I have received many inquiries asking what the heck the Jewish holiday of Hanukkah is all about. More specifically, people want to know what the significance is of each night. I am happy to provide this brief primer to help everyone understand this important holiday.
The First Night:
This is the first night that we remember a time when a bunch of idiots in the desert (my cultural ancestors) failed to correctly calculate the burning time of a vial of oil. However, celebrating the first night of Hanukkah is really pretty stupid. After all, the oil was supposed to last one day. At this point it had, in fact, lasted one day. So what else is new? I recommend skipping the first night.
The Second Night:
Happy second night of Hanukkah. The second night of Hanukkah is important because it represents the first night on which the Jewish people realized that they had underestimated how long oil burns. As noted, for the entire first day, they were burning a vial of oil that they expected would last for one day. No big whoop. But, by the second night they had to be saying to themselves, "Hey, look at that! The oil is still going. Guess we were wrong."
It was this famous miscalculation that caused the Jewish people to conclude that maybe they should learn to be accountants.
The Third Night:
Shalom! It's the 3rd night of Hannukah, or is it Chanukah, or Hanukkah? Whatever. As long as you've got some h's, some n's, some k's, and some phlegm, you're good.
By this point there were a whole bunch of Maccabees scratching their noggins under their yarmulkes, wondering who measured the oil and what they were smoking at the time. Everyone knows that smoking and oil don't mix, but hey, they were under attack. Smoke 'em if you got 'em.
This is the night when modern Jews make a special blessing that Hanukkah happens at about the same time as Christmas, which is very convenient for piggybacking on Christmas sales.

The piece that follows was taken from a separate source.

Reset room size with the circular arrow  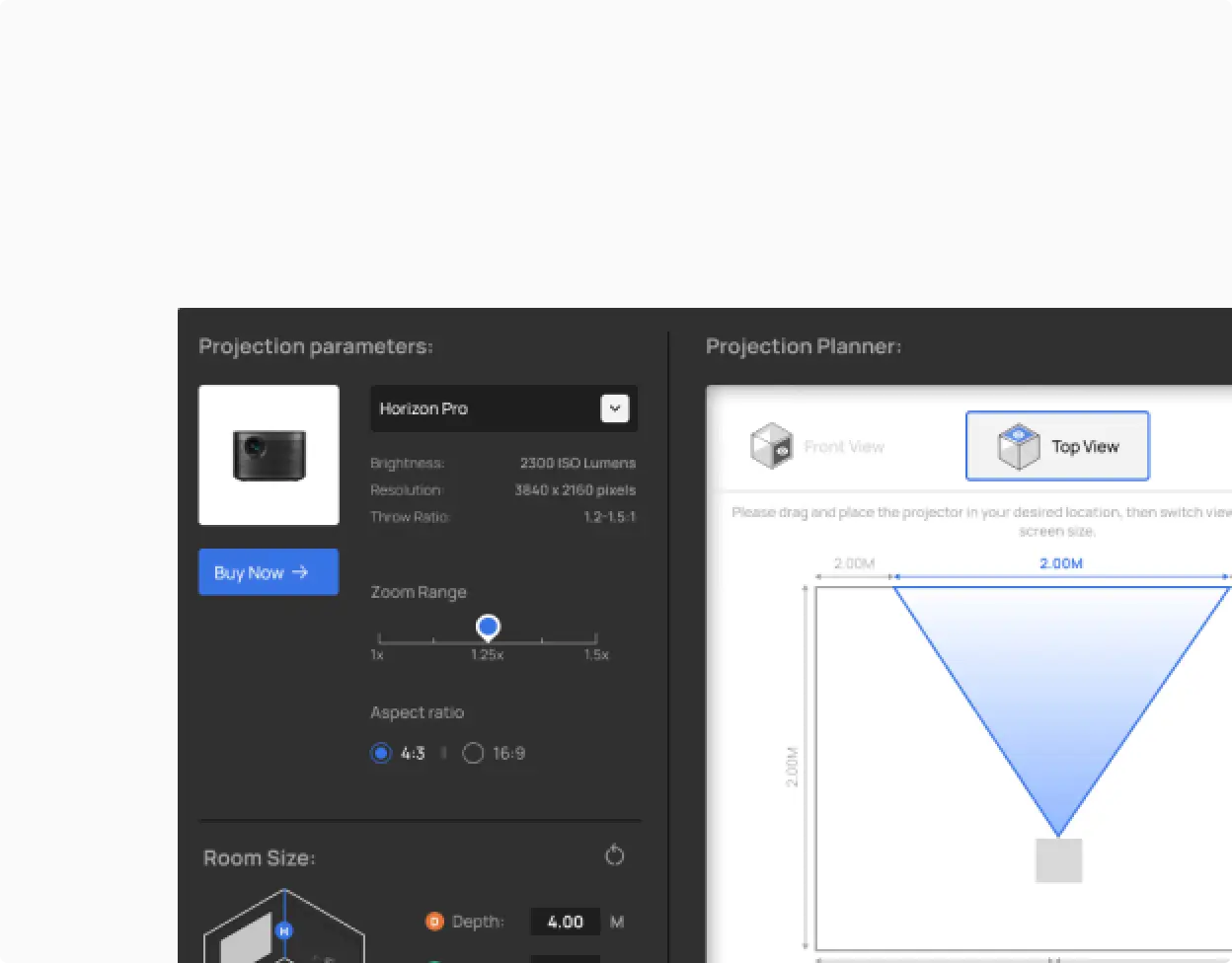click(614, 854)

For those of you that don't know, "Christmas" is the holiday in which Christians celebrate the birth of yet another Jew. No one knows how much that particular Jew understood about volumetric measure and the combustion rates of lipids, but we do know that his parents appear to have had a rather shaky understanding of the relationship between sex and conception.
It's the 4th night of Hanukkah! Woo hoo! Half way, baby!
You might be wondering why we light the candles from right to left. Well, go ahead and wonder. I could tell you, but then I’d have to convert you.
Hanukkah Episode V - The Maccabees Strike Back:
By now it was becoming clear that there was a major fuck-up. The oil had lasted five days. All along the big machers were going on and on about the calamity of running out of oil. No doubt the people must have been pretty peeved that they were warned about this huge, fat emergency, but it really wasn’t a problem at all. Clearly this is when someone penned the first version of the parable of the “boy who cried wolf.”
[BIG MACHER, n - Hybrid English-Yiddish term for big shot. A man who is (or thinks he is) really important. Usually refers to someone who is showing off in some way.]
The <yawn> 6th Night <yawn>:
If you’re not Jewish, by now you should be just about as sick of this whole thing as we are.
If you are Jewish, yes, we have to keep on doing this, and no, gifts for the final nights aren’t going to be crappy, and we don’t appreciate that kind of language in this house. It’s not easy coming up with eight nights of gifts for each of you. Your mother worked very hard finding presents that will be fun, educational, age appropriate, non-violent, locally made, hypoallergenic, and avoid gender and racial stereotypes. I think you owe your mother an apology, or you can just give back the gifts right this minute!
I’m out of ideas, and making this post format correctly is getting on my nerves. Here’s a quarter and some mediocre chocolate wrapped in gold paper that’s supposed to look like coins.
Don’t spend it all in one place.
Amongst much bickering over who was going to lose their job from this massive screw-up, someone came up with the brilliant idea of declaring it a miracle. The true miracle was the whole lot of them weren’t fired.
Hanukkah is celebrated for 8 nights because that's how long it took to come up with an explanation that covered their collective asses.
I hope this clears things up and puts the eight nights of Chanukah/Hannukah/Hanukkah in an appropriate historical perspective. Regardless of your faith or anti-faith, may you all have an entertaining holiday season.
[PS: Thank you to the many web sites from which I stole the images used in this post.]